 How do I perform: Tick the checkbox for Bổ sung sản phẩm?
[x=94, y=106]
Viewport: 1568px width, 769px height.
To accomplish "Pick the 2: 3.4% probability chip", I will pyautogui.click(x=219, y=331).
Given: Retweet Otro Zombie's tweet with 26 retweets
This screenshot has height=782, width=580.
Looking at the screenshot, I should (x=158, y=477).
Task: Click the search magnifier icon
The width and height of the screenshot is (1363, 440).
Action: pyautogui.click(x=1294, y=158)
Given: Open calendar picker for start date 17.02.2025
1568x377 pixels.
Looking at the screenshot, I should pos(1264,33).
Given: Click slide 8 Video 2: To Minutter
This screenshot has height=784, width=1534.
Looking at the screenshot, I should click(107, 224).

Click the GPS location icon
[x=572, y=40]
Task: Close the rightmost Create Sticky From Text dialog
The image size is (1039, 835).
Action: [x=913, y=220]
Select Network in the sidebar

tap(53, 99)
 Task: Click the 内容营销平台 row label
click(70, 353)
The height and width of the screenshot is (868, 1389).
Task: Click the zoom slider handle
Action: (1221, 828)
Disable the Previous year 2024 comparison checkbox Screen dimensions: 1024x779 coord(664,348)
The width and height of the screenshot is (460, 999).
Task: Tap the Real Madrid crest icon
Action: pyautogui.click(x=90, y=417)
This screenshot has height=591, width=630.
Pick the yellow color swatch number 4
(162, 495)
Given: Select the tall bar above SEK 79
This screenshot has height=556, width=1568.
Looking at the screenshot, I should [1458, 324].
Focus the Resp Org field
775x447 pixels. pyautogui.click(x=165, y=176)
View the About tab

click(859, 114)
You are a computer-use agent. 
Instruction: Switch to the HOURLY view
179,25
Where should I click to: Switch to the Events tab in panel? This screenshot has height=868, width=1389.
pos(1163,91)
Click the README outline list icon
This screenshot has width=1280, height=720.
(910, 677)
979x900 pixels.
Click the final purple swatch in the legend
○ ○ ○
#### [Instructions for the task]
Reproduce the records above verbatim, starting with the line that contains "Click the GPS location icon" and continuing through the line that contains "click(859, 114)".

#### [Written answer]
Click the GPS location icon
[x=572, y=40]
Task: Close the rightmost Create Sticky From Text dialog
The image size is (1039, 835).
Action: [x=913, y=220]
Select Network in the sidebar

tap(53, 99)
 Task: Click the 内容营销平台 row label
click(70, 353)
The height and width of the screenshot is (868, 1389).
Task: Click the zoom slider handle
Action: (1221, 828)
Disable the Previous year 2024 comparison checkbox Screen dimensions: 1024x779 coord(664,348)
The width and height of the screenshot is (460, 999).
Task: Tap the Real Madrid crest icon
Action: pyautogui.click(x=90, y=417)
This screenshot has height=591, width=630.
Pick the yellow color swatch number 4
(162, 495)
Given: Select the tall bar above SEK 79
This screenshot has height=556, width=1568.
Looking at the screenshot, I should [1458, 324].
Focus the Resp Org field
775x447 pixels. pyautogui.click(x=165, y=176)
View the About tab

click(859, 114)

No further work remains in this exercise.